## TRECHO DA PÁGINA

######

Para que isso aconteça, diz o escritor Osval Osório, “é preciso que apareça alguém com preocupações editoriais e vontade de reeditar os escritos de Luís Romano”. Uma iniciativa que enriqueceria a todos por que, segundo o poeta e prosador cabo-verdiano, autor do livro “Cabovediamente  - Construção do meu amor”, a obra de Romano, enriquece Cabo Verde, sobretudo os seus trabalhos ensaísticos de cariz etnográfico.

Desse grupo de obras faz parte “Cabo Verde: elo antropológico entre a África e o Brasil” e Cabo Verde – Renascença de uma civilização”, sendo este último, segundo Custódio, “um trabalho fundamental não só para a identidade do povo de Santo Antão como para o nacional”. E Luís Romano foi recolher no terreno os dados para estes e outros ensaios. Osvaldo Osório, que conheceu Luís Romano em S. Vicente, nos anos 70 do século XX, e conviveu com ele durante os dois anos que viveu na praia, recorda que o escritor santantonense “fazia muito trabalho de campo”.

######

## DADOS DISPONÍVEIS
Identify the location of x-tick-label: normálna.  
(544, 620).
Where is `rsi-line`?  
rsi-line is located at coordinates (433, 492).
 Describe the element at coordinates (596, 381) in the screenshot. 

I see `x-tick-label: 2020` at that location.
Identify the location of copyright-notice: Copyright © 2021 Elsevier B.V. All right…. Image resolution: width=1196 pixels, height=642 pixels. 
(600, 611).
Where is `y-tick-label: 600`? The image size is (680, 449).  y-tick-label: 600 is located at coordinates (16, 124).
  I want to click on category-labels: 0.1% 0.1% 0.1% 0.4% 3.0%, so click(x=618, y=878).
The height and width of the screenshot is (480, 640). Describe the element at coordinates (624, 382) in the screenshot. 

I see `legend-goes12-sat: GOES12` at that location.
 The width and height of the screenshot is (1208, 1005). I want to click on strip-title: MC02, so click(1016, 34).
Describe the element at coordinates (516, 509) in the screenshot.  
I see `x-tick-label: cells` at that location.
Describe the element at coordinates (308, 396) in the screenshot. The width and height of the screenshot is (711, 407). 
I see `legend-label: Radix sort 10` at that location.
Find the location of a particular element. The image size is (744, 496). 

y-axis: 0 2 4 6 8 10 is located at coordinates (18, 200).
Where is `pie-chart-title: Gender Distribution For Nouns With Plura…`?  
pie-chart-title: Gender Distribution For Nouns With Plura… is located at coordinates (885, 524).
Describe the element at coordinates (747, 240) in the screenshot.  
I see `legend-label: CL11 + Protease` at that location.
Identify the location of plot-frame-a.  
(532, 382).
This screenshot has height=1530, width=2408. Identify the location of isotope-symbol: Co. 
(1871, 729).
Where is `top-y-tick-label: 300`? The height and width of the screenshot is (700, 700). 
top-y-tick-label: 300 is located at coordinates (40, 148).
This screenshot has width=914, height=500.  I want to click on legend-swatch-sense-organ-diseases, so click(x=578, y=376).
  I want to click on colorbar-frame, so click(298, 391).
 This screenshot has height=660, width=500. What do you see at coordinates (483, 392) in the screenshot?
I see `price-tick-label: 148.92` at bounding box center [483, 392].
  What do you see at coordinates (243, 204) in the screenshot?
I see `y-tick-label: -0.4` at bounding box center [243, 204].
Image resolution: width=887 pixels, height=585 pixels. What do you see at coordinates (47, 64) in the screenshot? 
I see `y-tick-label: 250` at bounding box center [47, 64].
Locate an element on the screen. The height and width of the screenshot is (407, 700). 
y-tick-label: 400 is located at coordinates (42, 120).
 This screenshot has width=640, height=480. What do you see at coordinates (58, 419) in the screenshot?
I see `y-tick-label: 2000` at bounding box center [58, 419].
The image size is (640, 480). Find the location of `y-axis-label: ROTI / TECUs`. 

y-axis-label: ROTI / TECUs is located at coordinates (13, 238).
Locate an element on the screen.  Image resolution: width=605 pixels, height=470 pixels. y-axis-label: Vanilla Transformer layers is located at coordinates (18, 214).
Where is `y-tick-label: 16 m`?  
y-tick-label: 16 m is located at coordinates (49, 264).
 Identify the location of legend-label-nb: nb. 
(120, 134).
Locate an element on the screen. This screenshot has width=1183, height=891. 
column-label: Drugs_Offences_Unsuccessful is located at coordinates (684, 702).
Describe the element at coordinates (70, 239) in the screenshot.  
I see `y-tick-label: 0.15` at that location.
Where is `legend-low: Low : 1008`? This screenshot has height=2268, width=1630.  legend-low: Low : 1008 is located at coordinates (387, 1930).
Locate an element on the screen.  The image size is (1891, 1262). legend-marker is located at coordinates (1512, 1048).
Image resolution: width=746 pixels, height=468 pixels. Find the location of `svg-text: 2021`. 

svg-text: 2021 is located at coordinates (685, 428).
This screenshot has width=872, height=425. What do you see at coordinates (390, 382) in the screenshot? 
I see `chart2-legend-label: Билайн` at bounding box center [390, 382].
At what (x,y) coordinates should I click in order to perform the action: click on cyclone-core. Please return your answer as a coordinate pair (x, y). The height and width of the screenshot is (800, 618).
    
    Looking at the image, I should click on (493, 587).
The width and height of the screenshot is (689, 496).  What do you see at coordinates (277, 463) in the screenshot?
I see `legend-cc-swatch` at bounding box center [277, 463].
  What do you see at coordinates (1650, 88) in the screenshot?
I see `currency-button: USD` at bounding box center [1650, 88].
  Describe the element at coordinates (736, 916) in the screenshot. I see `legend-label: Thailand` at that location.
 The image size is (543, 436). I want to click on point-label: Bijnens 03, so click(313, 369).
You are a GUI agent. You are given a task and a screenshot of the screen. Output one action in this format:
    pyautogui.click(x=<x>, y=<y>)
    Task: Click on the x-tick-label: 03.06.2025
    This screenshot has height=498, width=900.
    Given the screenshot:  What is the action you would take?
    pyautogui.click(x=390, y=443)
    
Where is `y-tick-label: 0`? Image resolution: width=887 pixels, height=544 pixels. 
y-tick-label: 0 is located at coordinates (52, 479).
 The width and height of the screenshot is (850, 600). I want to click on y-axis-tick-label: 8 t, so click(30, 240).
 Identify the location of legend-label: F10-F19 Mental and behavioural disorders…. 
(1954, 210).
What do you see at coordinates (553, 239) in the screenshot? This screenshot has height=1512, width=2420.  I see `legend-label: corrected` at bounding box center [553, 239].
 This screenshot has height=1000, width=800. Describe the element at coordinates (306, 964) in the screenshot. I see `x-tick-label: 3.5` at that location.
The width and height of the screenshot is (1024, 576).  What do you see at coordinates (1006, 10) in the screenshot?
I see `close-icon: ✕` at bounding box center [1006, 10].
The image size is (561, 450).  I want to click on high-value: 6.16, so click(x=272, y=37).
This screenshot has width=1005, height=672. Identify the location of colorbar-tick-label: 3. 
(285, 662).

######

No trecho sobre Luís Romano, qual obra dele é descrita como um trabalho fundamental para a identidade do povo de Santo Antão? Os dados não têm relação com o trecho.

Cabo Verde – Renascença de uma civilização.